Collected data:
%%

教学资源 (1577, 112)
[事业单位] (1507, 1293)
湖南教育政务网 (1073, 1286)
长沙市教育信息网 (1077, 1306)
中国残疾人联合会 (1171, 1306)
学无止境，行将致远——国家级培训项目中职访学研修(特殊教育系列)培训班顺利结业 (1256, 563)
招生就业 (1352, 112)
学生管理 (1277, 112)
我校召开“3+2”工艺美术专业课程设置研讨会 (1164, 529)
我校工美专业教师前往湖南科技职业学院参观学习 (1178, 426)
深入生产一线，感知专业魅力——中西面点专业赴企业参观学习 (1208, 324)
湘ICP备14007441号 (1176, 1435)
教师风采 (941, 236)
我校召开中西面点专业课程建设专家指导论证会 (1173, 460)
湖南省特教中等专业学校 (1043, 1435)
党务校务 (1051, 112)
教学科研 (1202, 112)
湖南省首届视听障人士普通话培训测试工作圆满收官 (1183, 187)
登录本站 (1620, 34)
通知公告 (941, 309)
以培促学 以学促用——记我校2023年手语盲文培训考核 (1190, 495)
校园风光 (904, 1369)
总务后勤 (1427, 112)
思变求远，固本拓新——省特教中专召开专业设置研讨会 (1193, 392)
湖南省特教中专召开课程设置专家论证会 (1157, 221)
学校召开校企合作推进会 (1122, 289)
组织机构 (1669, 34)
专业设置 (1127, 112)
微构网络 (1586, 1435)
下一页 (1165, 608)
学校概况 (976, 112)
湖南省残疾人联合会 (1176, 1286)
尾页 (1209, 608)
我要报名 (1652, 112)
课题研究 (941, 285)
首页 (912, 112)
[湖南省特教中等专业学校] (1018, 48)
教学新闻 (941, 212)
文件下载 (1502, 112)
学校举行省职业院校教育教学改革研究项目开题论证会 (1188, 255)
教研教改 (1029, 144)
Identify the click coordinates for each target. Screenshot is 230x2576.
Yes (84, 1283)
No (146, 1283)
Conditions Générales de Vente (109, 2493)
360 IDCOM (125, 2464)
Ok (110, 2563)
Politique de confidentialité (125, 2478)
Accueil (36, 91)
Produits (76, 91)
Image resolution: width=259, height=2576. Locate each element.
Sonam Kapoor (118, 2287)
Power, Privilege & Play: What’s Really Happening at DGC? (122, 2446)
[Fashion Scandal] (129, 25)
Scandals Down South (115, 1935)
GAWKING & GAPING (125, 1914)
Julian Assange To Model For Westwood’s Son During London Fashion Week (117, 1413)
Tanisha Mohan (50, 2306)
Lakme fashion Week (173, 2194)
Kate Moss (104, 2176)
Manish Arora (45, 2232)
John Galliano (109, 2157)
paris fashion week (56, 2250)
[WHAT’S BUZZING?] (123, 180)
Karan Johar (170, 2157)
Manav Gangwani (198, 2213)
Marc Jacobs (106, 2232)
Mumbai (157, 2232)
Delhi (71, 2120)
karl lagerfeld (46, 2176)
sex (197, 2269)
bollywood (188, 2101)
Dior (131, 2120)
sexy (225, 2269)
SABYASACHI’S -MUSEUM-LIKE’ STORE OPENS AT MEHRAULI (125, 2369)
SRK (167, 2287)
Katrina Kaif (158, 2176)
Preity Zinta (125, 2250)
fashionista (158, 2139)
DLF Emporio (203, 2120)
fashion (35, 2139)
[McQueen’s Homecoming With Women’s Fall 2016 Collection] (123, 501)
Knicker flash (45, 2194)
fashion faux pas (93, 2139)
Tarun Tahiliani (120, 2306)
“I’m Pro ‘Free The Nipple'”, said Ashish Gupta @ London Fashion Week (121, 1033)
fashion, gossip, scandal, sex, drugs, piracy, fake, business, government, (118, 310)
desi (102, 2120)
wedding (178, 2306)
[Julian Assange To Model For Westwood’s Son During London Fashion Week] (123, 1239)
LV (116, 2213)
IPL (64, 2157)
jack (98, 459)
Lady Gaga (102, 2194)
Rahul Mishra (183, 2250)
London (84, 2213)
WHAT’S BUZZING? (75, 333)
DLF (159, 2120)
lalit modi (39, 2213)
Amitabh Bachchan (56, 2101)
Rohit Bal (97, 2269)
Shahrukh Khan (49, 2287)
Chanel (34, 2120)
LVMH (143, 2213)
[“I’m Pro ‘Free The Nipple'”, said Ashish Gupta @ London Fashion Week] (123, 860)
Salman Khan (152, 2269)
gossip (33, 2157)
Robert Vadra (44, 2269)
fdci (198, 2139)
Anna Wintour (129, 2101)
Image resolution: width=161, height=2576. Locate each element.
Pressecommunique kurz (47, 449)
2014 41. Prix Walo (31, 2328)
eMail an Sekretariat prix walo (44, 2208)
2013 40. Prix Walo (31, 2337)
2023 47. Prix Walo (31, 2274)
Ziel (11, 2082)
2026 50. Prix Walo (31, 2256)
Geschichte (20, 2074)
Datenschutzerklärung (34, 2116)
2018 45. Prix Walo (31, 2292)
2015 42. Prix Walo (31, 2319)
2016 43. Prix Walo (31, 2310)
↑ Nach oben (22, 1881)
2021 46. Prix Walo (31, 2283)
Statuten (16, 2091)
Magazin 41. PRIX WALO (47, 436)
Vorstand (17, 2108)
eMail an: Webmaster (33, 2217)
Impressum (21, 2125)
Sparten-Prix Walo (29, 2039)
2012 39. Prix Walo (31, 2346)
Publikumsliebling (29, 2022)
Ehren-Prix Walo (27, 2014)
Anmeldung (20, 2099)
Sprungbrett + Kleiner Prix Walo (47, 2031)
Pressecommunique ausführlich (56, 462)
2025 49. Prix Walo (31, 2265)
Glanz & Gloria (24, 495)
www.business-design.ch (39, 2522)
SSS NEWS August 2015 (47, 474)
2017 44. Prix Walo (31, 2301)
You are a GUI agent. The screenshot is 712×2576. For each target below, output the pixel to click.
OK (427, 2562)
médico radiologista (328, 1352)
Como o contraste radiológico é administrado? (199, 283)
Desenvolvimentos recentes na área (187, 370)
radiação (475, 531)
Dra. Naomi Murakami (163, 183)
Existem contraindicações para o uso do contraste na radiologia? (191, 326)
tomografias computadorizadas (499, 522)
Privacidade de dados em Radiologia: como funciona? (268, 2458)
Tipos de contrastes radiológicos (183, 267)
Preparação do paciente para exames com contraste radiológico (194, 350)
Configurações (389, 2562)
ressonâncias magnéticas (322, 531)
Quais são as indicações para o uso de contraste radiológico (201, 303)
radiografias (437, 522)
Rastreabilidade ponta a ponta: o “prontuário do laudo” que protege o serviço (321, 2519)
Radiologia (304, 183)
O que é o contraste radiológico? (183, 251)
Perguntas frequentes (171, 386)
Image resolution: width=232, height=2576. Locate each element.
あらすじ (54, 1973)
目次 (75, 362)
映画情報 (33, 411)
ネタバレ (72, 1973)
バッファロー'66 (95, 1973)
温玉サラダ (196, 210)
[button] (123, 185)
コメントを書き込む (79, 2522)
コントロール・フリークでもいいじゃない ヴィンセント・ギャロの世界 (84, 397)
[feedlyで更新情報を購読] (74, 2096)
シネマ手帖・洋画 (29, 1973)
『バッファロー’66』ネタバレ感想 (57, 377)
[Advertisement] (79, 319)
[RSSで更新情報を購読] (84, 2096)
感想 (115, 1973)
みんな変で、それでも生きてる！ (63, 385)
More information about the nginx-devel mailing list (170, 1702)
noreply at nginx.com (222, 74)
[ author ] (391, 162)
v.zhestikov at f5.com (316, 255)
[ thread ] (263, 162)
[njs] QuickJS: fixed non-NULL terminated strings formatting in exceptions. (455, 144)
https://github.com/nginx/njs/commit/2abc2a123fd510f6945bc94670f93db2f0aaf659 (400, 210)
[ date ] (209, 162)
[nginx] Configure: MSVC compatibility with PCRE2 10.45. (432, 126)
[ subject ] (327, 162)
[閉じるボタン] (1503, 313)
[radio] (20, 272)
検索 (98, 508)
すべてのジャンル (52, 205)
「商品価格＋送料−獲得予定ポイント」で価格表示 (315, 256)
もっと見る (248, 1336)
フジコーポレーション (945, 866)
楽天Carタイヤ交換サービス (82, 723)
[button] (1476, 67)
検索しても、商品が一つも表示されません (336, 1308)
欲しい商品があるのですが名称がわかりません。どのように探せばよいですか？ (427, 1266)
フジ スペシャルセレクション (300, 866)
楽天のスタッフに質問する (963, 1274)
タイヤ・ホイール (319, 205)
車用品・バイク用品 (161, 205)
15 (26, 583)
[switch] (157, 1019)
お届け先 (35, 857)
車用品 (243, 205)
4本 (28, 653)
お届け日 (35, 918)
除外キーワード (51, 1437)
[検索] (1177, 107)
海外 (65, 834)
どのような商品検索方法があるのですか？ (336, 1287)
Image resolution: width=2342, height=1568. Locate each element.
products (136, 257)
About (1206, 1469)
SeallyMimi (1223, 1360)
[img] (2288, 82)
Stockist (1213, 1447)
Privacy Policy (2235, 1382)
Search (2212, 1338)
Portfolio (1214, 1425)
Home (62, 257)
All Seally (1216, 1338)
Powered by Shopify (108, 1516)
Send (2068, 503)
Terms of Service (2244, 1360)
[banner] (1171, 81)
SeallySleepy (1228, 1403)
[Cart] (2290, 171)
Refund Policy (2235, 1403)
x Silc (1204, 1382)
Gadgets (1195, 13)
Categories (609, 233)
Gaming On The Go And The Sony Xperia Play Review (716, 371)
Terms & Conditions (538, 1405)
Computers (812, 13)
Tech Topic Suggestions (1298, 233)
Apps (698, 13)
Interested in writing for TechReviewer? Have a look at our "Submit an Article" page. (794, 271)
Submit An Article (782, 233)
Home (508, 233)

%%

▸ EXERCISE DETAILS
Look through the entries and return each line that has the word "said" in it.

▸ REPLY TO THE TASK
“I’m Pro ‘Free The Nipple'”, said Ashish Gupta @ London Fashion Week (121, 1033)
[“I’m Pro ‘Free The Nipple'”, said Ashish Gupta @ London Fashion Week] (123, 860)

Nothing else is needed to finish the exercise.